Questions to answer:
1. Based on the article about the exiled Burundian laureate, explain in one to three sentences why Ms Barankitse said the African Union's efforts were hobbled.
2. In the article about the exiled Burundian laureate, how much money came with the Aurora Prize that Ms Barankitse won?
3. Write a continuation of the article about the exiled Burundian laureate, starting after its last sentence.

Selected passage:
◆ ◆ ◆ ◆ ◆

An exiled Burundian laureate has attacked several African leaders and the Africa Union Chairperson Nkosazana Dlamini Zuma, saying their corrupt tendencies and lackluster attitude have helped destroy her country.
Speaking in the Armenian capital Yerevan, where on Sunday she became the inaugural laureate of the Aurora Prize, Ms Marguerite Barankitse said the African Union’s efforts were hobbled by corrupt presidents seeking to cling to power themselves.
According to Ms Barankitse, who won a $1.1m humanitarian Aurora Prize on Sunday, South African President President Jacob Zuma, Uganda’s Yoweri Museveni, Denis Sassou Nguesso of Congo Brazzaville and Joseph Kabila of the Democratic Republic of Congo (DRC) are among those who have failed to ensure that peace returns to Burundi, a country embroiled in civil war over the last one year when President Pierre Nkurunziza announced he would seek a third presidential term.

◆ ◆ ◆ ◆ ◆

Data excerpt:
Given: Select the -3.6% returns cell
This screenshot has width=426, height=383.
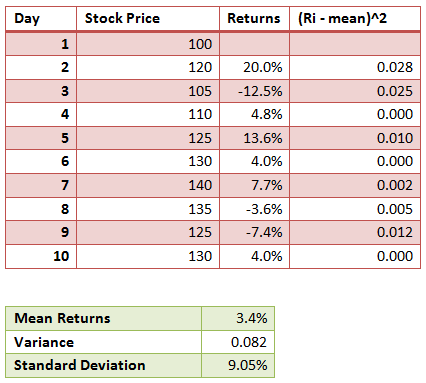Looking at the screenshot, I should tap(254, 209).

◆ ◆ ◆ ◆ ◆

Answers to the exercise:
1. Ms Barankitse said the African Union's efforts were hobbled by corrupt presidents who were seeking to cling to power themselves.

2. The Aurora Prize carried $1.1m.

3.
“How can you expect the African Union to help Burundi when it has so many corrupt presidents?” she asked. “Do you want Sassou Nguesso in Brazzaville, or the president of DRC who wants to run again?
“They give us a mediator like Museveni. He’s now spent 30 years in power. They’re making a mockery of us and I’m convinced they’re going to come when it’s too late, like in Rwanda, and they’re going to cry crocodile tears.”
And, taking swipe at Jacob Zuma, Ms Barankitse, who is at times referred to as Burundi’s Mandela, said the South African president had destroyed Nelson Mandela’s legacy of peace-building in Burundi.
“Thanks to Mandela, we completed a peace and reconciliation deal,” she said in an interview. “And now today, it’s a South African president, Jacob Zuma, who has brought shame and destroyed what our hero Mandela had built,” Ms Barankitse, who is currently exiled in Rwanda, said.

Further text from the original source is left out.